Nulla di drammatico comunque, soprattutto se confrontato con il preoccupante crollo della difesa con il trascorrere dei minuti sul cronometro. Scomporre il dato della resa nella propria metà campo dei Thunder infatti è la chiave per capire il perché il record di vittorie e sconfitte raccolto in questo inizio di stagione non rispecchia in realtà quello che i dati lascerebbero immaginare. OKC infatti ha il quinto miglior Net Rating NBA, ma soltanto il 18° miglior record: il motivo? La totale incapacità di performare a livello difensivo quando nei finali di match un canestro subito in più o in meno può fare la differenza. Quella dei Thunder è la miglior difesa di tutta la NBA nel primo quarto (85.3 di Def Rating), la terza nel secondo quarto (98.6), la sedicesima nella terza frazione (102.4) e la ventunesima nel quarto (e spesso decisivo) periodo (108.8). Un crollo verticale e inesorabile che diventa drammatico nei minuti finali quando il risultato è ancora tutto da decidere. Nei 37 minuti clutch giocati da OKC in questa regular season (gli ultimi cinque minuti delle gare in cui sul tabellone c’è una distanza uguale o inferiore ai cinque punti), la difesa dei Thunder è di gran lunga la peggiore con i suoi 138.7 punti concessi su 100 possessi. In sostanza gli avversari fanno sempre canestro, sempre.
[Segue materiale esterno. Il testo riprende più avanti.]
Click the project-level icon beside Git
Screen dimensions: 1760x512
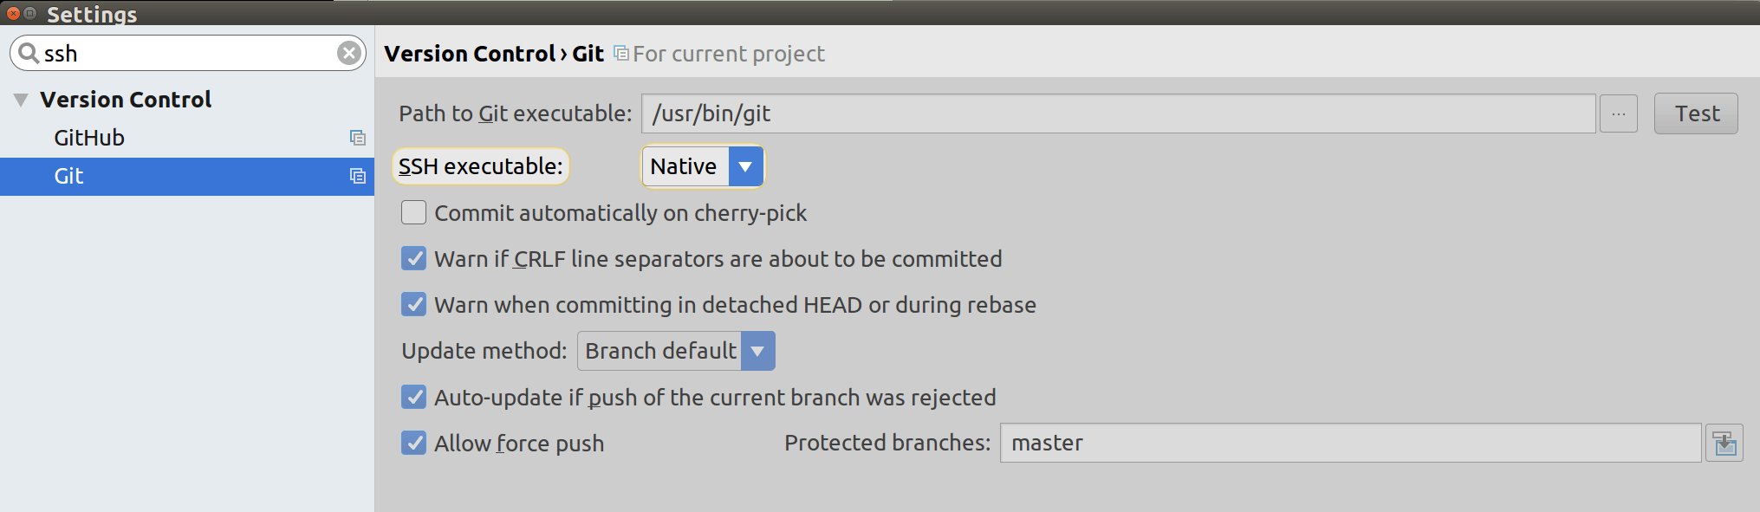pos(357,176)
E a causa di questo OKC ha incassato nove sconfitte con otto o meno punti di scarto, uscendo sempre battuta in partite del genere. “Ad essere onesti, è soprattutto colpa mia”, ha raccontato ai cronisti Steven Adams dopo l’ennesimo ko arrivato in volata, provando in parte a scaricare la pressione dalle spalle dei tre compagni più blasonati, ma le motivazioni non sembrano essere riconducibili soltanto a un singolo. I Thunder polverizzano così spesso e volentieri il vantaggio accumulato a inizio partita e sono costretti nei finali a dover inseguire e vincere nuovamente delle partite che sembravano essere già diventate un successo garantito.
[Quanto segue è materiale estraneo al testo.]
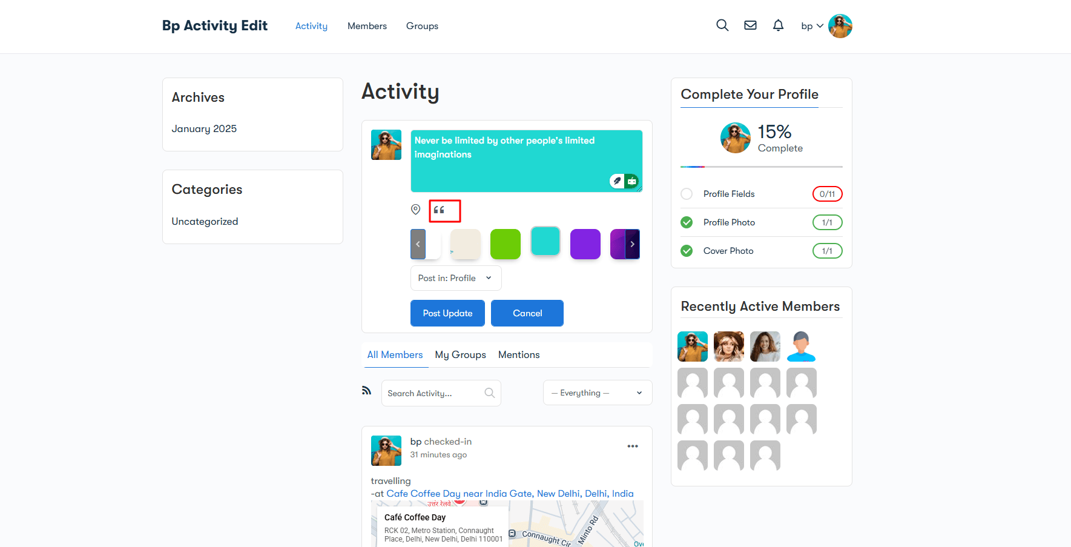Image resolution: width=1071 pixels, height=547 pixels.
Task: Click the quote icon below post box
Action: point(440,210)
La questione Andre Roberson

Le motivazioni di un andamento così negativo e marcato non sono facilmente definibili, ma sono in parte riconducibili al fatto che spegnere e accendere a proprio piacimento la spia dell’attenzione e della concentrazione non è sempre scontato. Anzi. A questo poi si aggiunge un’altra chiave di lettura: la presenza sul parquet di Andre Roberson, il miglior per rendimento difensivo di squadra (98.1 di Def Rating). Lui e George infatti compongono la coppia migliore di tutta la NBA a livello difensivo ad aver trascorso almeno 300 minuti insieme sul parquet; due dei pilastri di una squadra che sporca più di tutte le altre i possessi avversari, leader per deviazioni e capacità di giocare sulle linee di passaggio. Nei quarti periodi però, la presenza di Roberson diventa un problema non da poco, a causa della sua incapacità di rappresentare un’opzione credibile in attacco. Il numero 21 non fa letteralmente mai canestro e per gli avversari giocare cinque contro quattro in difesa è un vantaggio enorme. Il teorico giocatore che sulla carta dovrebbe marcare Roberson infatti, diventa una sorta di libero in grado di raddoppiare contro chiunque abbia il pallone in maglia Thunder, disinteressandosi totalmente del proprio uomo. Il 29% dall’arco e il 30% dalla lunetta messe a referto dal numero 21 sono delle scommesse già vinte per qualsiasi difesa e costringono OKC a dover rinunciare al suo contributo difensivo pur di spaziare un minimo l'attacco nei frangenti decisivi di gara. Roberson resta così meno di quattro minuti di media in campo nei quarti quarti delle partite perse dai Thunder, che tuttavia però affossano così una difesa già in affanno. Sulla carta avere in squadra giocatori del talento di Westbrook, Anthony e George dovrebbe garantire la possibilità di portare a casa il successo quando la palla inizia a pesare un po' di più, con o senza Roberson sul parquet. Magari la soluzione potrebbe proprio essere quella: riproporlo sul parquet e pensare di stringere meglio qualche vite nella propria metà campo. Nel calcio infatti la miglior difesa è l'attacco; nel basket decisamente no.